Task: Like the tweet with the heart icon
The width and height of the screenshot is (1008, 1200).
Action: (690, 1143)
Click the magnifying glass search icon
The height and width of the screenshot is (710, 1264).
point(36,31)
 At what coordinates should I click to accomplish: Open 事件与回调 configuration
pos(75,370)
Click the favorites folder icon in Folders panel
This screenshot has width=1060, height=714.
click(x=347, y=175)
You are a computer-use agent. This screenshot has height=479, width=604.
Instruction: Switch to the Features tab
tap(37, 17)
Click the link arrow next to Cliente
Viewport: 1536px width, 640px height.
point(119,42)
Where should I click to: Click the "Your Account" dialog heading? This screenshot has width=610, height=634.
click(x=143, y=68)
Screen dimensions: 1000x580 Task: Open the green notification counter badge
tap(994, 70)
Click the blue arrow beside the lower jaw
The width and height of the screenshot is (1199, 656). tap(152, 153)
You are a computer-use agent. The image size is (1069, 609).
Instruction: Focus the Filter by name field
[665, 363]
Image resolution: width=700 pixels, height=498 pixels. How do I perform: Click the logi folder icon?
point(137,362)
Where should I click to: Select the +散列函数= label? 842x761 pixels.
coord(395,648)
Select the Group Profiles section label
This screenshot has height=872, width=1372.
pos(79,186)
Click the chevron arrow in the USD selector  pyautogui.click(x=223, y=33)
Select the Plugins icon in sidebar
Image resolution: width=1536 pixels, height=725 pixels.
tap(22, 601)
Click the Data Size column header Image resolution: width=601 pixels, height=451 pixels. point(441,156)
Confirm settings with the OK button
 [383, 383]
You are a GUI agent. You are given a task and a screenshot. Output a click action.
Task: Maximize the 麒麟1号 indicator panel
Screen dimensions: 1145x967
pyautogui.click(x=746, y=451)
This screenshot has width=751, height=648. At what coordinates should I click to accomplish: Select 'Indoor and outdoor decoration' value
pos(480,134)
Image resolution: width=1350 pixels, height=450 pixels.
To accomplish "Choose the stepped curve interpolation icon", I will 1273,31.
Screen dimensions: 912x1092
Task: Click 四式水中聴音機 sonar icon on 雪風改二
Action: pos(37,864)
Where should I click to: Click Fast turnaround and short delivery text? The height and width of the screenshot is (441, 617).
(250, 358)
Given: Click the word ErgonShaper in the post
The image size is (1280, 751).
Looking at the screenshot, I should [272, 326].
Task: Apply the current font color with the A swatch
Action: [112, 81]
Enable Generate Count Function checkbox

BRIEF —
Copy the entries above exactly, so that each line matches the original.

RESPONSE —
Task: Like the tweet with the heart icon
The width and height of the screenshot is (1008, 1200).
Action: (690, 1143)
Click the magnifying glass search icon
The height and width of the screenshot is (710, 1264).
point(36,31)
 At what coordinates should I click to accomplish: Open 事件与回调 configuration
pos(75,370)
Click the favorites folder icon in Folders panel
This screenshot has width=1060, height=714.
click(x=347, y=175)
You are a computer-use agent. This screenshot has height=479, width=604.
Instruction: Switch to the Features tab
tap(37, 17)
Click the link arrow next to Cliente
Viewport: 1536px width, 640px height.
point(119,42)
Where should I click to: Click the "Your Account" dialog heading? This screenshot has width=610, height=634.
click(x=143, y=68)
Screen dimensions: 1000x580 Task: Open the green notification counter badge
tap(994, 70)
Click the blue arrow beside the lower jaw
The width and height of the screenshot is (1199, 656). tap(152, 153)
You are a computer-use agent. The image size is (1069, 609).
Instruction: Focus the Filter by name field
[665, 363]
Image resolution: width=700 pixels, height=498 pixels. How do I perform: Click the logi folder icon?
point(137,362)
Where should I click to: Select the +散列函数= label? 842x761 pixels.
coord(395,648)
Select the Group Profiles section label
This screenshot has height=872, width=1372.
pos(79,186)
Click the chevron arrow in the USD selector  pyautogui.click(x=223, y=33)
Select the Plugins icon in sidebar
Image resolution: width=1536 pixels, height=725 pixels.
tap(22, 601)
Click the Data Size column header Image resolution: width=601 pixels, height=451 pixels. point(441,156)
Confirm settings with the OK button
 [383, 383]
You are a GUI agent. You are given a task and a screenshot. Output a click action.
Task: Maximize the 麒麟1号 indicator panel
Screen dimensions: 1145x967
pyautogui.click(x=746, y=451)
This screenshot has width=751, height=648. At what coordinates should I click to accomplish: Select 'Indoor and outdoor decoration' value
pos(480,134)
Image resolution: width=1350 pixels, height=450 pixels.
To accomplish "Choose the stepped curve interpolation icon", I will 1273,31.
Screen dimensions: 912x1092
Task: Click 四式水中聴音機 sonar icon on 雪風改二
Action: pos(37,864)
Where should I click to: Click Fast turnaround and short delivery text? The height and width of the screenshot is (441, 617).
(250, 358)
Given: Click the word ErgonShaper in the post
The image size is (1280, 751).
Looking at the screenshot, I should [272, 326].
Task: Apply the current font color with the A swatch
Action: [112, 81]
Enable Generate Count Function checkbox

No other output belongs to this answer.